Requirements:
Switch "legend" to "chart key" in the lines below that run from the one containing "Given: Click GPS_Speed" through the end of the records, both included. Give back only those lines, with everything else unchanged.

Records for the task:
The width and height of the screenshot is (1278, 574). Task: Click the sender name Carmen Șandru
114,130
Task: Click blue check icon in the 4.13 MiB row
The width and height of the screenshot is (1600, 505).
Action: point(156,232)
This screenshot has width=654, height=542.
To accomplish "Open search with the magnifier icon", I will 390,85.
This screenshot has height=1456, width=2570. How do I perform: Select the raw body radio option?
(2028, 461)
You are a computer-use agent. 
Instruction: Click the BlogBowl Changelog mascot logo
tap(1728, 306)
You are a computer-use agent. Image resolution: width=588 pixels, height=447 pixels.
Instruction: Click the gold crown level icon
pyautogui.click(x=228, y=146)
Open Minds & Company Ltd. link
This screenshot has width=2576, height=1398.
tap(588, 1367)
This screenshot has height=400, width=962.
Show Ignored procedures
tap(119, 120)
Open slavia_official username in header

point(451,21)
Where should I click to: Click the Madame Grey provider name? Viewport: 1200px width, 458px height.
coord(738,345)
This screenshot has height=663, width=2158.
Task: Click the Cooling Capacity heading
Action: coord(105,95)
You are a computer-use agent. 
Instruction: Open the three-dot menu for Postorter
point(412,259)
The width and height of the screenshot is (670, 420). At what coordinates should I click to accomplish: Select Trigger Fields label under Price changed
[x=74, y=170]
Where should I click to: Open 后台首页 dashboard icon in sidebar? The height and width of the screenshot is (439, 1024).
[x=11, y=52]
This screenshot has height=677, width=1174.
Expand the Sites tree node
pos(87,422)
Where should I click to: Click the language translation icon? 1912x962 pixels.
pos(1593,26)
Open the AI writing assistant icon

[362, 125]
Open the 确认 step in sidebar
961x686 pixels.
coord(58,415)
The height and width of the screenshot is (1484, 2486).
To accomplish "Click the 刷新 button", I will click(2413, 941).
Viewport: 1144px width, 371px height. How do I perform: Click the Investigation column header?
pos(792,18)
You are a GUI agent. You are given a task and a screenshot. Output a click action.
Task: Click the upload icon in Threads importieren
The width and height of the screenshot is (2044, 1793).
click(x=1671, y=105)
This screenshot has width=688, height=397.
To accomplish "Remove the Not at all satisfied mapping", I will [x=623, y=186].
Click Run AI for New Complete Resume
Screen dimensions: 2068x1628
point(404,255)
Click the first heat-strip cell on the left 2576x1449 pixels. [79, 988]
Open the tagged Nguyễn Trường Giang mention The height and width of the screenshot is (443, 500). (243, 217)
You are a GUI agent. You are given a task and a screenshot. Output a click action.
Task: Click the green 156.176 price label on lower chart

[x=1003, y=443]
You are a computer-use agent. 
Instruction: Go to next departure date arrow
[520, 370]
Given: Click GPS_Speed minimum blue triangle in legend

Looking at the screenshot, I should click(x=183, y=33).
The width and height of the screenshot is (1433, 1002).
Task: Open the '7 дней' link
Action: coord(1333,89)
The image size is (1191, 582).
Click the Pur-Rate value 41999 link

The result:
Given: Click GPS_Speed minimum blue triangle in chart key

Looking at the screenshot, I should click(x=183, y=33).
The width and height of the screenshot is (1433, 1002).
Task: Open the '7 дней' link
Action: coord(1333,89)
The image size is (1191, 582).
Click the Pur-Rate value 41999 link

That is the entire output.